Agnes olhou para seu irmão, que soava frio.
— Seja justo com ela, Theo. O que viu na floresta das ninfas?
— Há quanto tempo está aqui? — perguntou Theo.
— Há tempo o suficiente para escutar que esteve na floresta das ninfas. Visto que mencionou a névoa, deve ter presenciado a camada da morte. Sabe que aquela névoa serve como metáfora, não é? Como uma transição entre o mundo físico e o espiritual.
— Sim, eu sei. E mesmo assim, ele não era um espírito. Era mais aterrorizante do que isto.
— Pelo menos admitiu algo — disse Agnes.
Theo suspirou.
— Eu presenciei Dullahan naquele dia. Estava parado em cima de um morro, olhando de cima para mim. — Theo fungou e suspirou posteriormente. — A cabeça dele estava entre os próprios braços, olhos vazios como o espaço…
— O que você sentiu? — Selina perguntou, demonstrando uma verdadeira curiosidade.
— Algo tão agoniante que… Eu só desejava morrer. Ele murmurava os nomes dos moradores do vilarejo, a voz rouca e grossa está na minha mente até hoje. Ainda quando fecho os olhos.

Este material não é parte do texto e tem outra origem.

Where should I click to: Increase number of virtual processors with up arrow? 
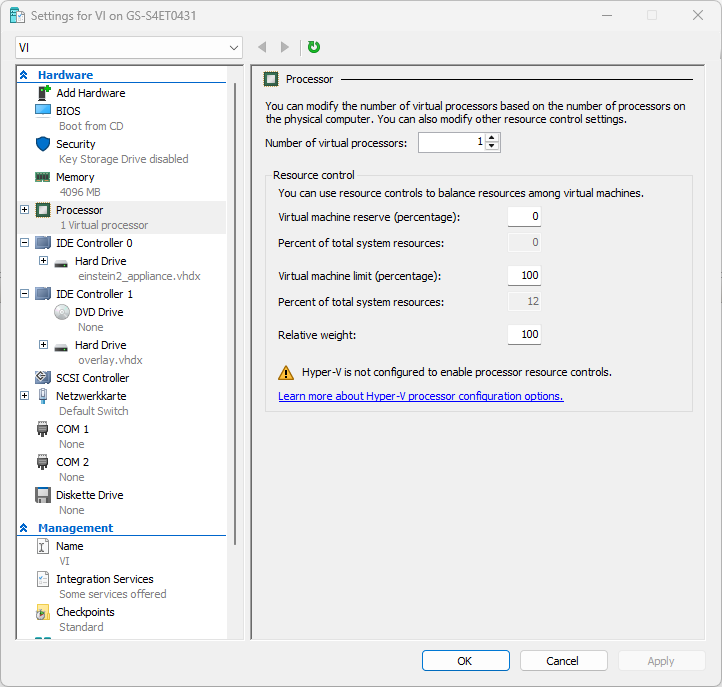coord(492,139)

— Por que não contou a ninguém? — repreendeu Agnes.
— O que achou mais a frente? — indagou à Selina, ignorando a garota.
Agnes respirou, trêmula. Quando percebeu que não adiantaria tentar pressioná-lo, apenas recuou. Notando a situação, Selina trocou sua expressão serena por algo mais infeliz.
— O sacrifício que você usará para se comunicar com o lorde Boreas — respondeu Selina.
— O quê?
— Um xamã do vento, o protetor das ruínas de Haemon. O atual mais forte na manipulação do vento.
Theo se virou e colocou a mochila em suas costas, amarrando com firmeza. Além de também pegar a espada, que estava escorada no banco.
— Então, só preciso convencê-lo? — Caminhou até a saída da gruta.
— Não. Você terá que matá-lo e roubar o posto de xamã do vento.
— Hum? — Os dois irmãos murmuram simultaneamente.
Theo paralisou, olhando no fundo dos olhos de Selina, que por sua vez, não demonstrava nenhum traço de mentira.
Um raio de luz intenso invadiu a caverna.